Dilemmas like this one are the driving force behind the adoption of new technologies that mitigate data retention challenges and truly enable data analytics at scale.
How Does ChaosSearch Impact Cloud Data Retention & Analysis?
ChaosSearch brings a new approach to data analysis that gives organizations more streamlined and cost-effective access to analyze the massive quantities of data they have retained in the cloud. This approach consists of three key innovations:
Chaos Index® - Chaos Index® is a new multi-model data format that delivers high performance querying and extreme data compression. Chaos Index® supports both text search and relational queries, and enables organizations to discover, normalize, and index data autonomously and at scale.
Chaos Fabric® - Chaos Fabric® delivers containerized orchestration of Chaos Index® core functions: indexing, searching, and querying data. This feature eliminates resource contention and makes Chaos Index® functions high-performance and cost-effective at scale.

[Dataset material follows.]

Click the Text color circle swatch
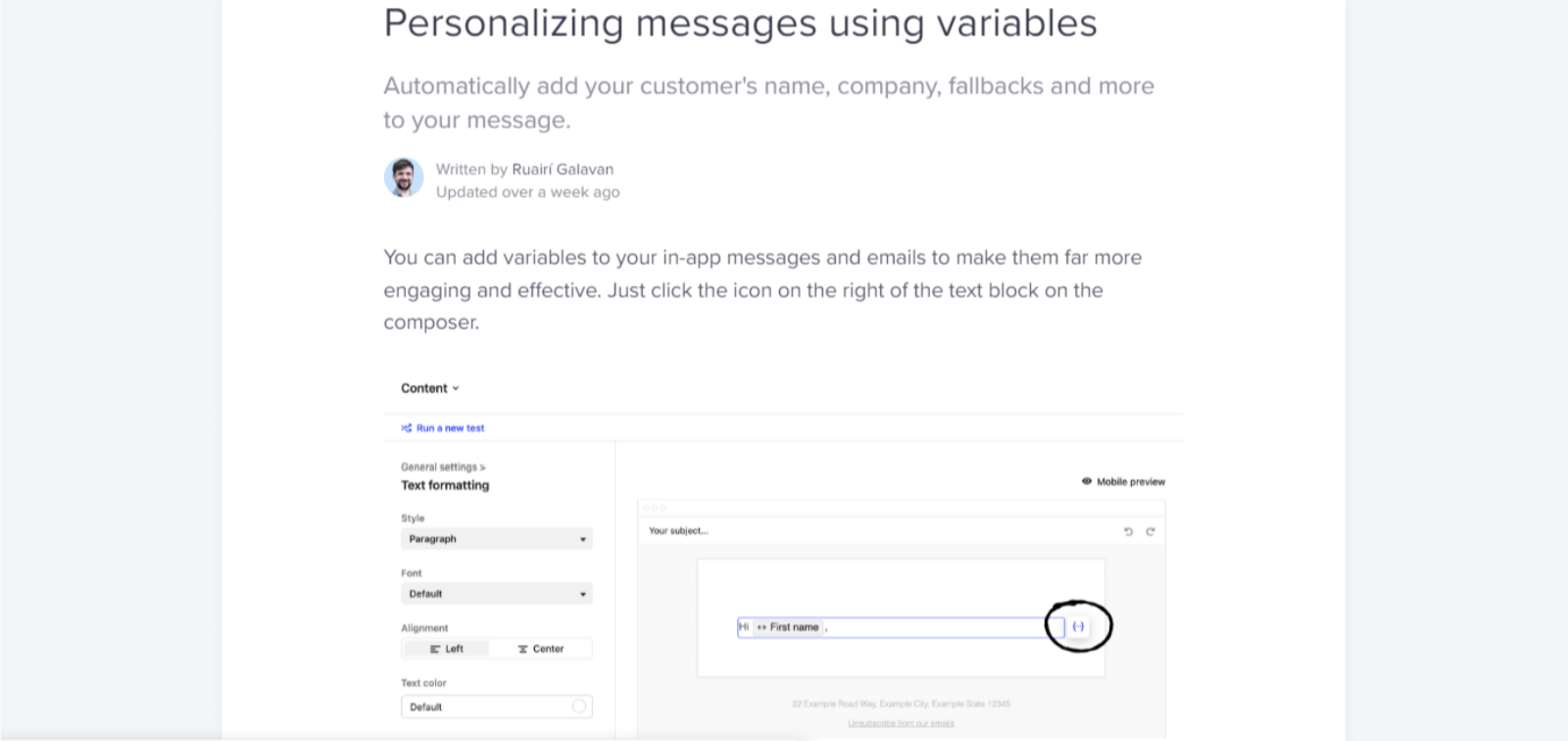The width and height of the screenshot is (1568, 741). coord(579,707)
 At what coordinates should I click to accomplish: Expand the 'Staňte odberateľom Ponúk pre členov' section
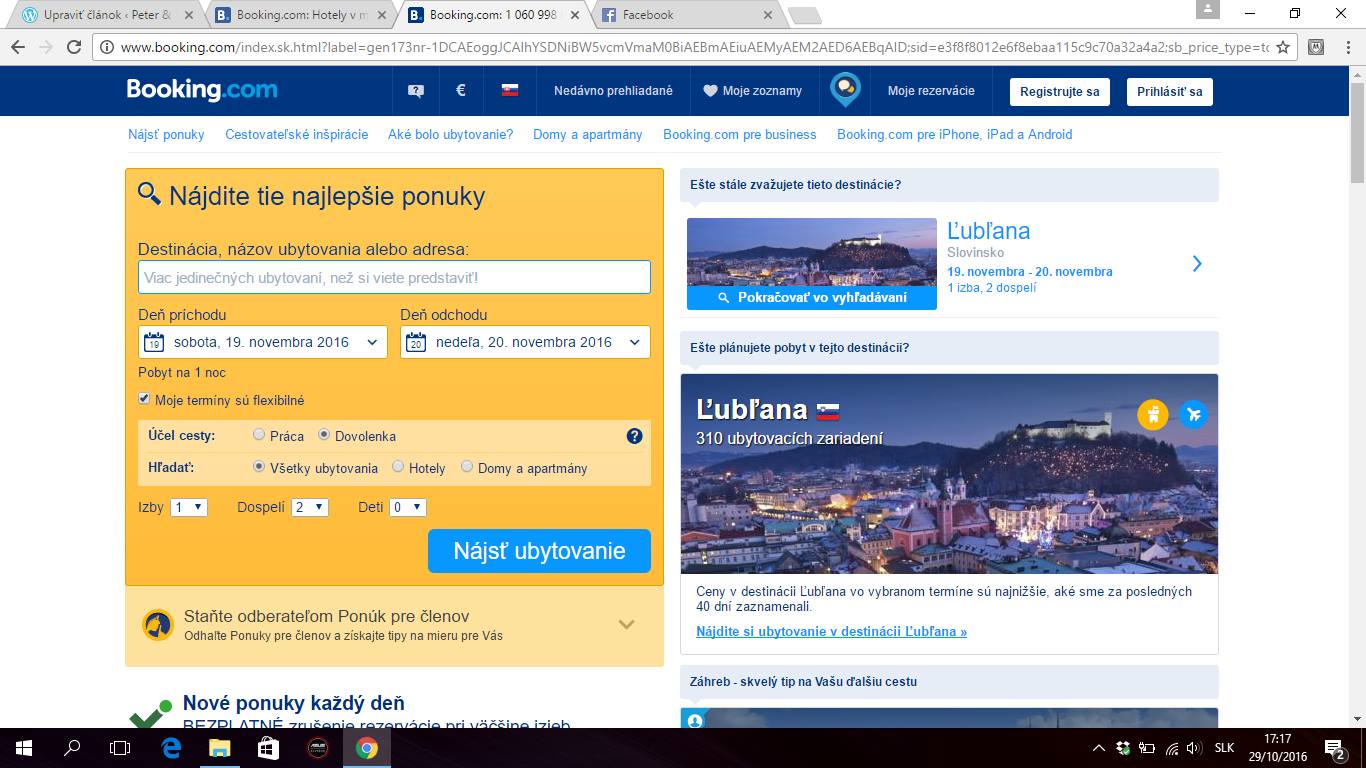tap(626, 625)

Chaos Data Refinery - Chaos Refinery® allows end-users to clean, prepare, and transform data without any data movement out of Amazon S3 buckets. Users can interact with real-time data and create visualizations using existing tools like Kibana.
ChaosSearch runs as a managed service with Amazon S3 as the sole backing store for data.
Users continue to benefit from the cost economics and unlimited data storage of Amazon S3 - but they also get the ability to search, query, and analyze their log data at scale using ChaosSearch.
As a result, users of ChaosSearch no longer have to choose between limiting their cloud data retention or adding complexity to their log analytics solution.
Cloud data retention is a growing concern for enterprise organizations who are producing large volumes of data in increasingly complex cloud environments.
Cloud data retention solutions include object storage, file storage, and block storage, with popular solutions that include Amazon S3, Amazon EFS, and Amazon EBS. Organizations who use an ELK Stack for log analytics often depend on Lucene indices, which can be problematic at scale, for long-term storage of log files in the cloud.
While expanding cloud data retention is important for compliance management, litigation protection, and supporting IT functions, most organizations don’t have the ability to truly analyze that data at scale. This leaves organizations to choose between reducing their cloud data retention or scaling up their log analytics solutions.
ChaosSearch is solving for data analysis at scale with new technology that leverages the cloud’s unlimited data retention and performs cost-effective log analysis directly in the cloud.